Unless solar module companies are able to differentiate themselves or innovate their products and manage ultra-low costs, they will find it difficult to make money, Ghosh said. “There is a lot of commoditization happening, which will squeeze margins across the value chain. Because the way allocations are being driven in the reverse auctions, everything gets commoditized—right from the development to the technology to the services,” he said.
First Solar has about 260MW of solar power projects in India, which it won at state auctions in Telangana, Andhra Pradesh and Karnataka. Of this, about 200MW is operational and the remaining 60MW will come up this year. Including the 260MW capacity, the company has shipped about 1.5GW of its modules in the country over the last five years, giving it over a 10% market share, said Ghosh.
The parent will deploy further capital in India to raise its market share but will do so in expectation of a certain level of returns, he said. In the current scenario of tariffs, returns from the sector would be in their low-teens despite assuming a drop in module prices, he said. Investors in renewable energy assets typically expect internal rate of returns in the range of 14-20%.
India, which has an ambitious target of setting up 100GW of solar power capacity by 2022, has seen its installed capacity cross 9GW in December. It is expected to double capacity to 18GW by the end of 2017 and is joining the ranks of nations such as China, the US and Japan in terms of capacity.

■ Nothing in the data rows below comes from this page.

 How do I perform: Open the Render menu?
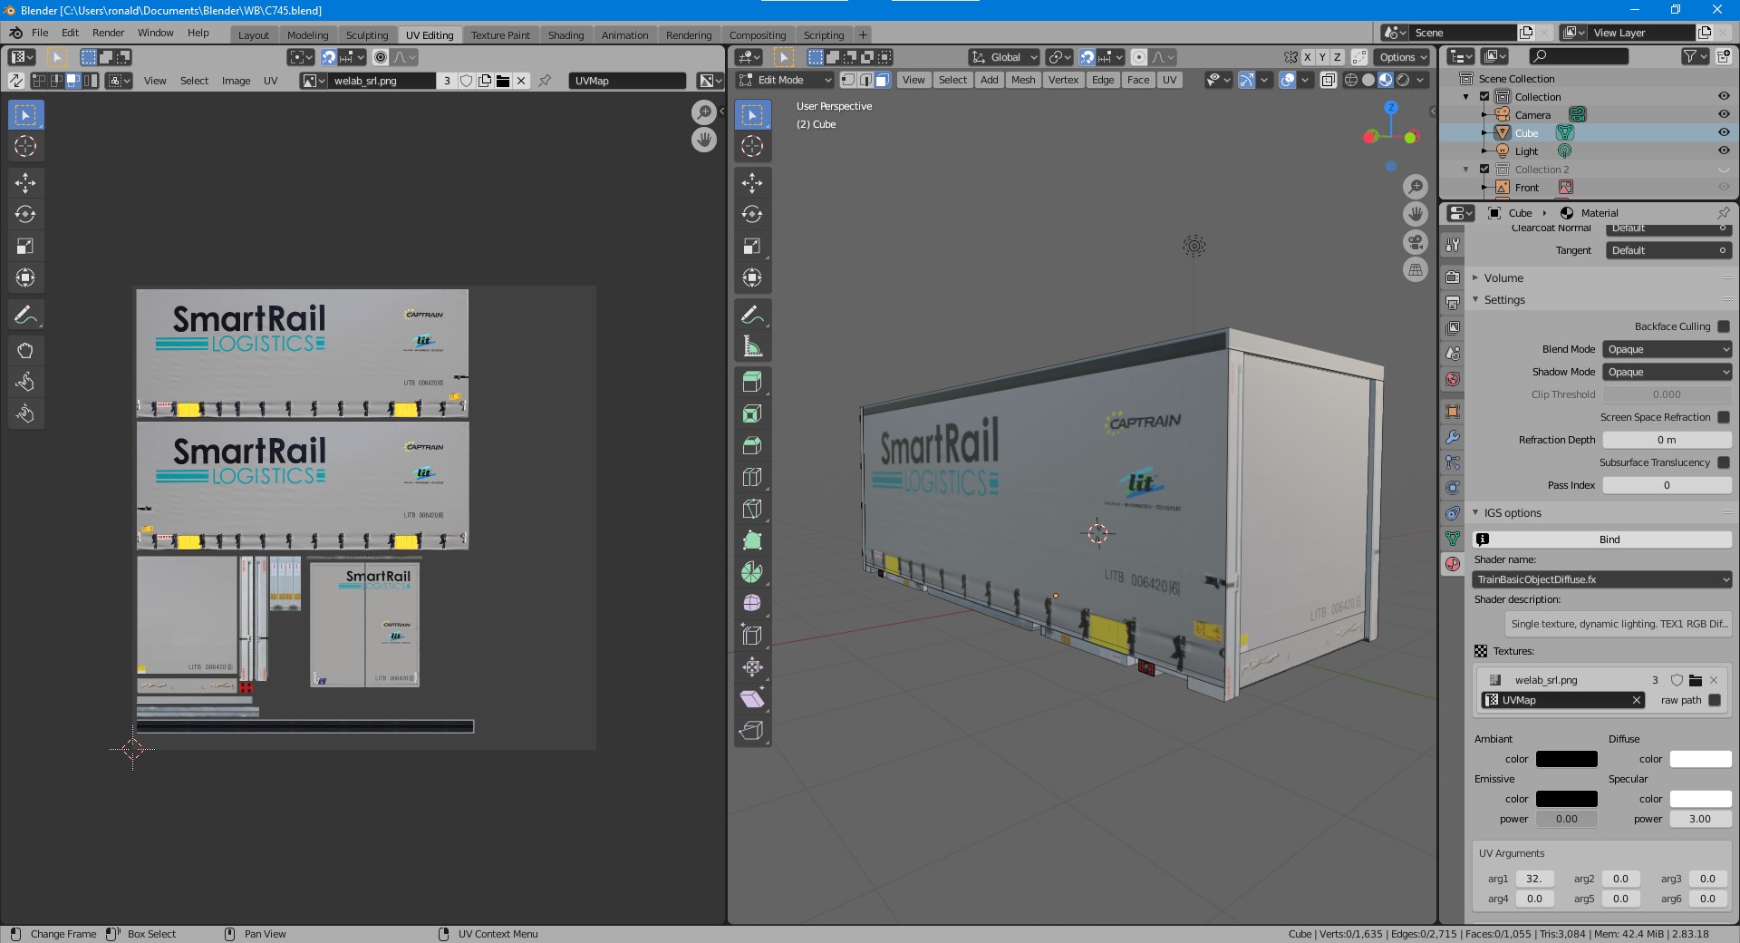(108, 33)
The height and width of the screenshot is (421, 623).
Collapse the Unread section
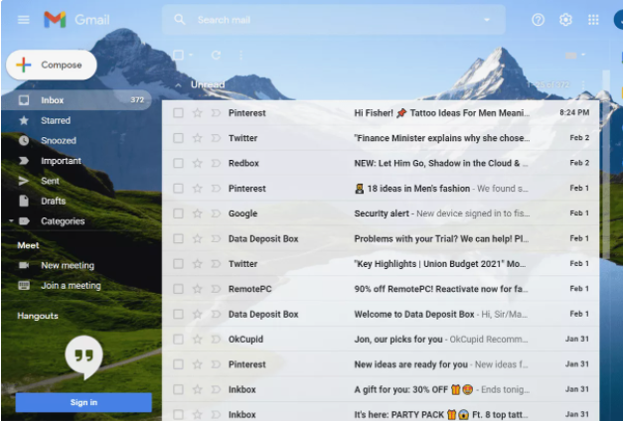coord(178,85)
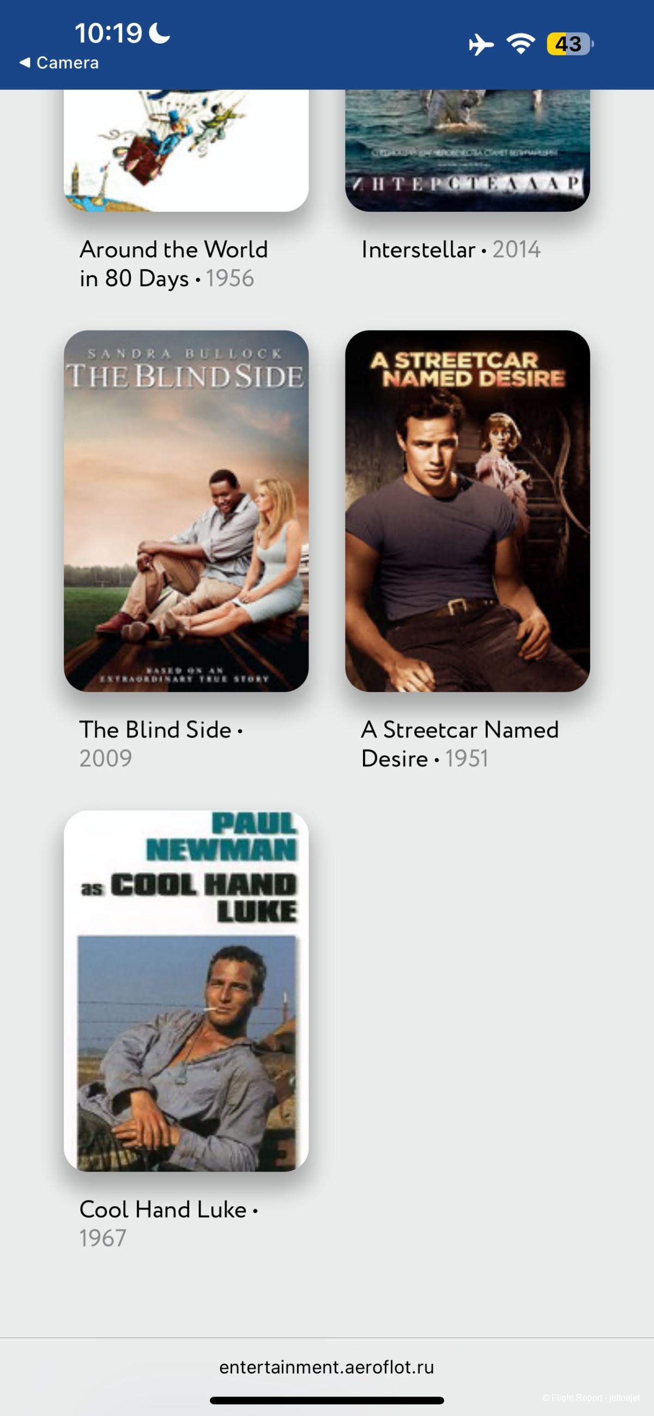Open The Blind Side movie poster
Image resolution: width=654 pixels, height=1416 pixels.
pyautogui.click(x=186, y=511)
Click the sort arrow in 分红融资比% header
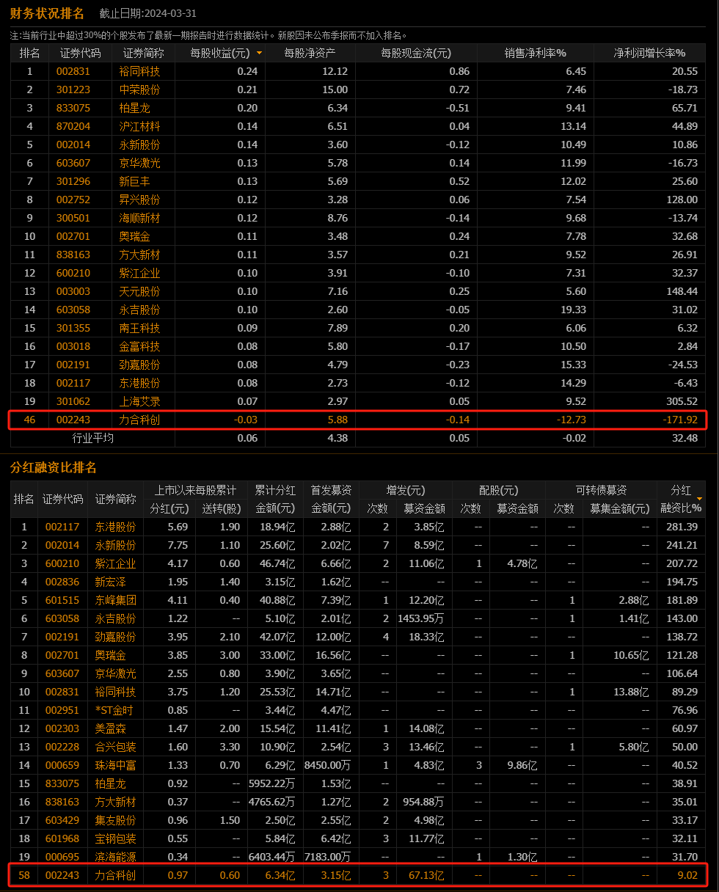Viewport: 719px width, 892px height. [699, 499]
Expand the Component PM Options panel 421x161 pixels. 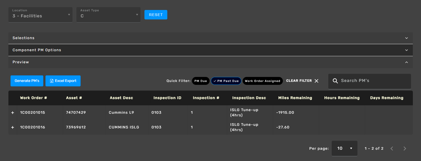pyautogui.click(x=210, y=50)
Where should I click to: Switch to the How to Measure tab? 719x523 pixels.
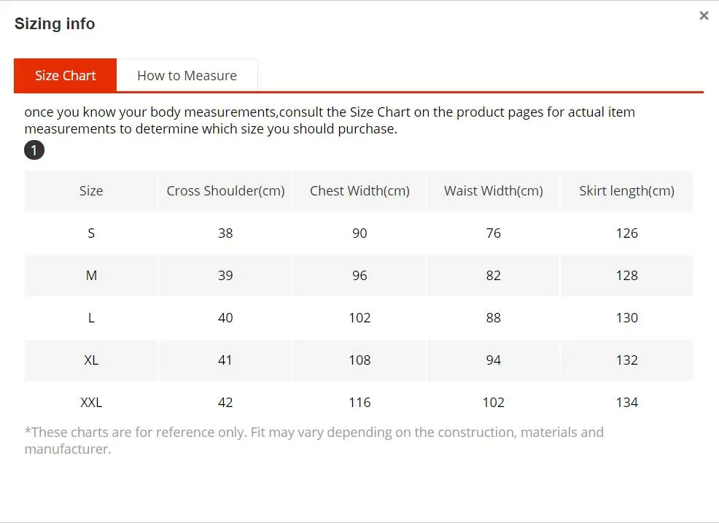187,75
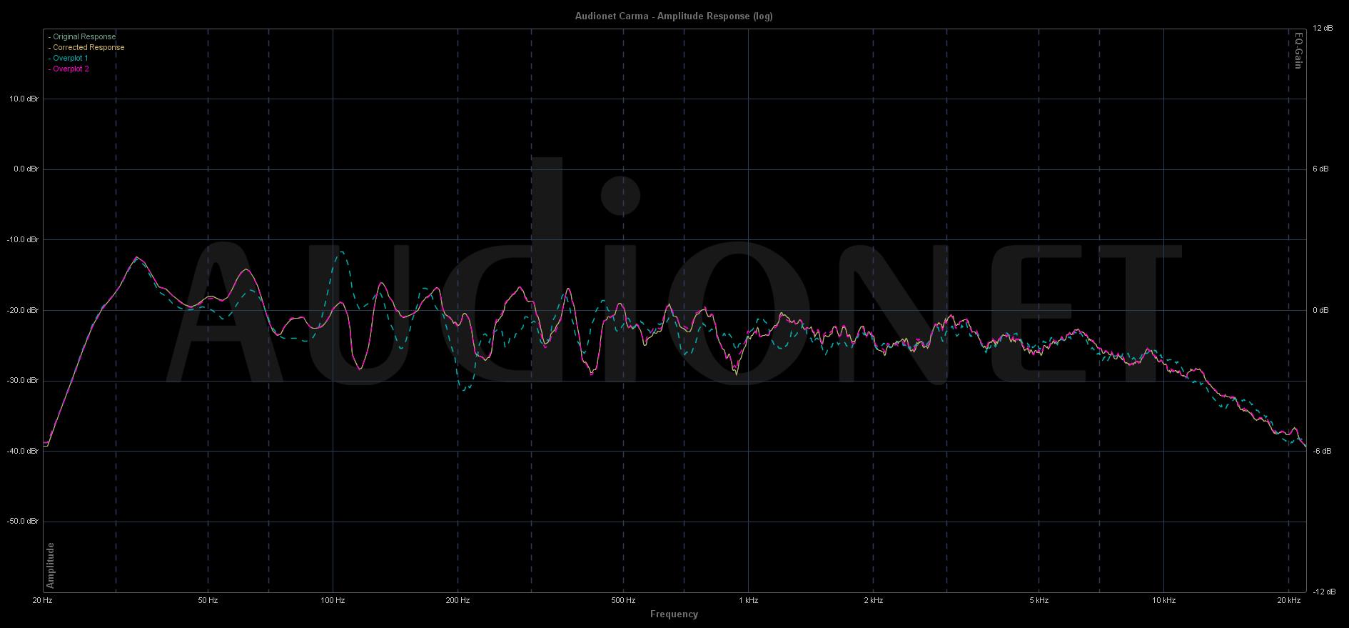This screenshot has height=628, width=1349.
Task: Toggle the Corrected Response legend entry
Action: [x=88, y=47]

This has drawn massive interest from global investors, buoyed by the promise of strong returns. It has also given rise to new entrants and speedy expansion by existing firms, many of whom have been bidding for projects at aggressive tariffs in reverse auctions. As a result, India’s solar energy tariffs have fallen from Rs15 about five years ago to below Rs5 per unit in 2015 and to a levelized tariff (the value financially equivalent to different annual tariffs over the period of the power purchase agreement) of about Rs3.30 per unit in a February reverse auction.
A sharp decline in prices of solar modules, which make up about 60% of a solar project’s cost, has driven solar power tariff down. Their prices have fallen by 26% in 2016 alone, and are expected to fall an additional 20% this year because of an oversupply in China, Mint reported on 16 March.
First Solar, a tier-1 module manufacturer, counts independent power producers including Welspun Renewables Energy Ltd (now under Tata Power Co. Ltd’s renewable energy subsidiary), ReNew Power Ventures Pvt. Ltd, Azure Power and Adani Power Ltd as its customers.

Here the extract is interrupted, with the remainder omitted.